Electric vehicles seem to be riding a wave of success, and Tesla is fully engulfed in it. The problem for other manufacturers like GM and Ford is this: Despite electric cars picking up steam, they simply don't represent a large percentage of overall sales for these companies.

Tesla may not be as expensive as one may think, despite its astronomical growth.


Tesla is arguably the only publicly traded company that relies on EV sales, is financially stable, and has growth priced into the stock. Ford's stock is priced at 0.5 times sales. Tesla's stock is priced at 15 times sales, meaning opportunity has already been priced in. 

Ford and GM have had decades to become established, and they still owe the government money. Tesla was founded in 2003 and has just recently gained momentum. For a company this young, investors should not just look at typical metrics for valuation. It is important to also look at capital expenditures, since they helps investors know how much money the company spent on future growth. Tesla has seen capital expenditures increase 2,420% in the past five years.

Between paying off its debt, the phenomenal growth/growth potential, and its opportunity already being priced into the stock, I have drawn my conclusion.

The bottom line

Electric cars are here to stay, and Tesla is planning on releasing several new models in the near future. The opportunity is still mind-blowing for investors looking for loan-free companies with buckets of growth potential. What are your thoughts on Tesla?
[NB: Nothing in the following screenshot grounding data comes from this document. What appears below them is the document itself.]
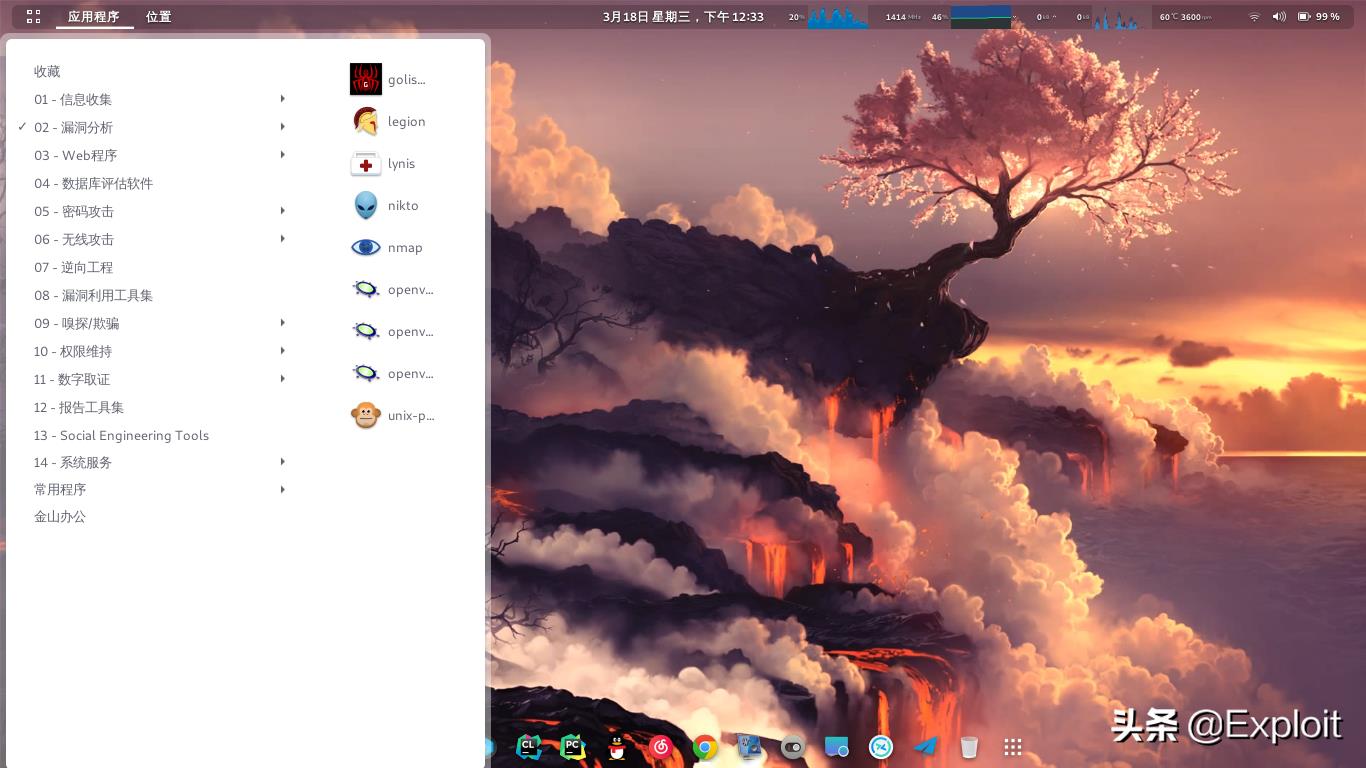
Task: Open CLion in the dock
Action: (x=528, y=746)
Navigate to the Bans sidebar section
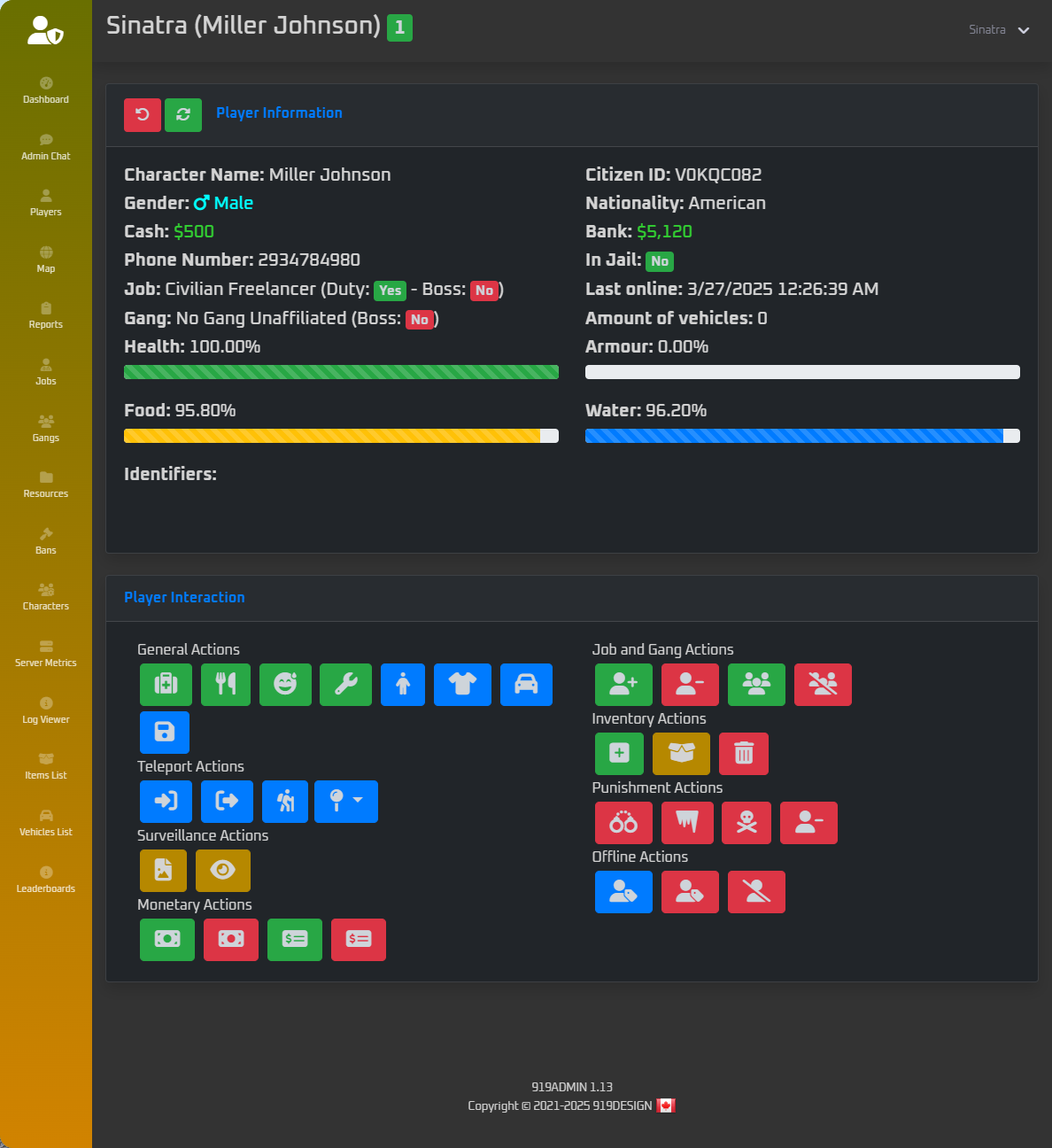The height and width of the screenshot is (1148, 1052). (x=45, y=542)
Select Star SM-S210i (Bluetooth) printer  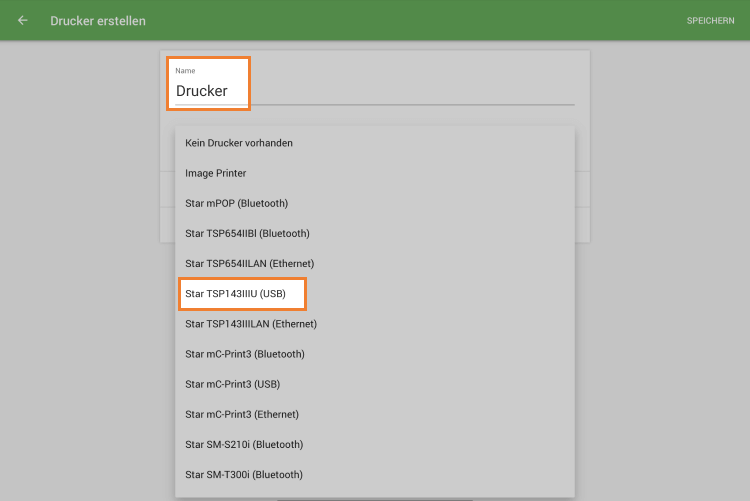(x=244, y=444)
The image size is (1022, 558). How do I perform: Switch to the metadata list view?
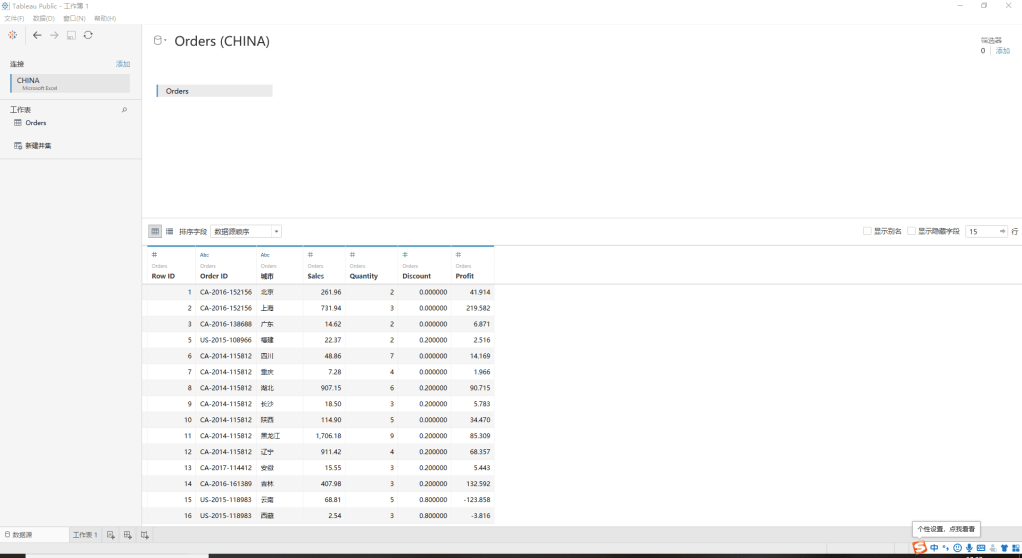(169, 231)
Tyler Wofford has no position in any stocks mentioned. The Motley Fool recommends Ford, General Motors, and Tesla Motors . The Motley Fool owns shares of Ford and Tesla Motors . Try any of our Foolish newsletter services free for 30 days. We Fools may not all hold the same opinions, but we all believe that considering a diverse range of insights makes us better investors. The Motley Fool has a disclosure policy. Is this post wrong? Click here. Think you can do better? Join us and write your own!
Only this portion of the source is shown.